Your answer must consist solely of the lines from the one containing "How do I perform: Click" through the last line of the records below, reproduced exactly, with all pictures omitted.
Recorded information START
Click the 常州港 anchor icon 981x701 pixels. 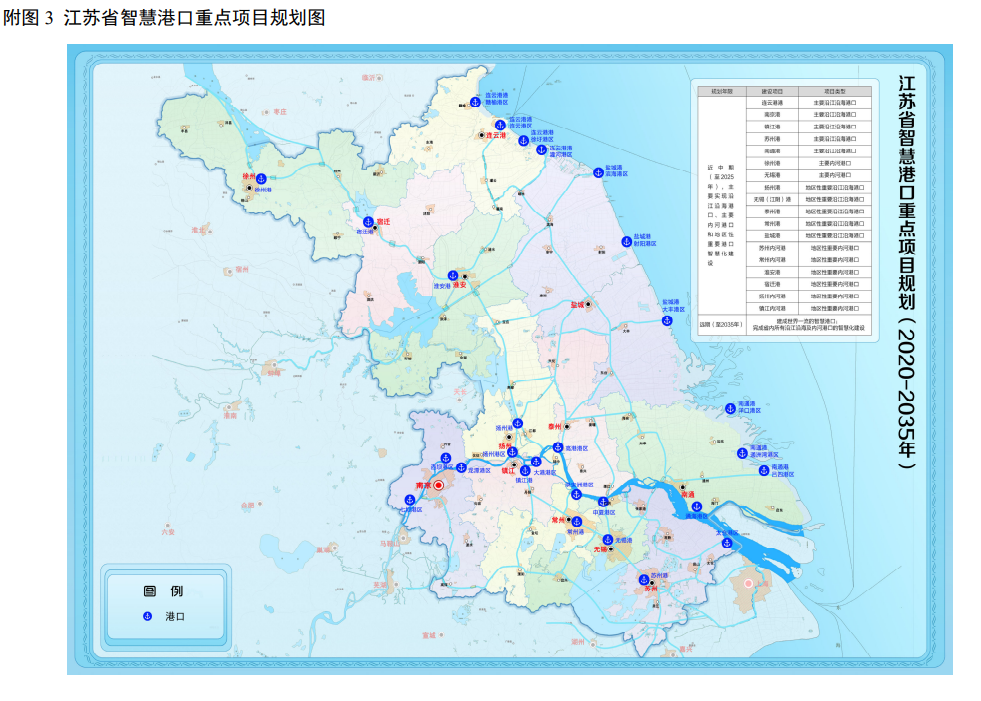(x=575, y=521)
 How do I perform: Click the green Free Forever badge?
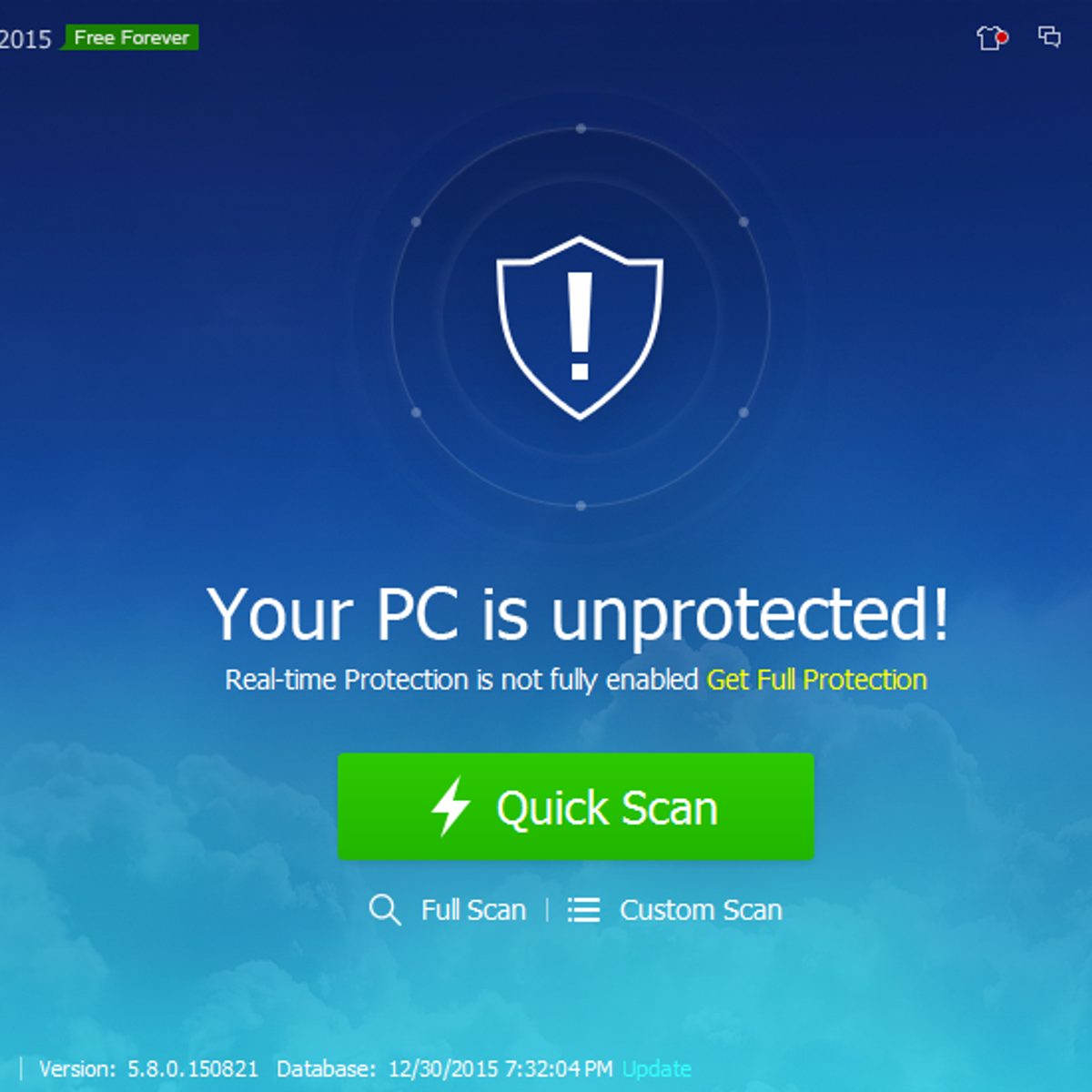pos(131,37)
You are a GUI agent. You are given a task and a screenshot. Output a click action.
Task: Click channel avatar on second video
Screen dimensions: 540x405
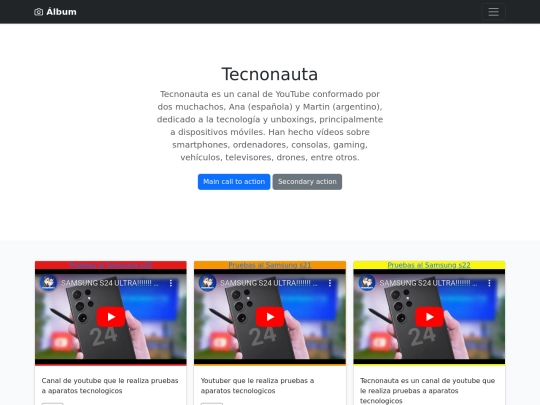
Recorded information END
## Output for this exercise
 How do I perform: Click the green Free Forever badge?
pos(131,37)
You are a GUI agent. You are given a task and a screenshot. Output a click action.
Task: Click channel avatar on second video
Screen dimensions: 540x405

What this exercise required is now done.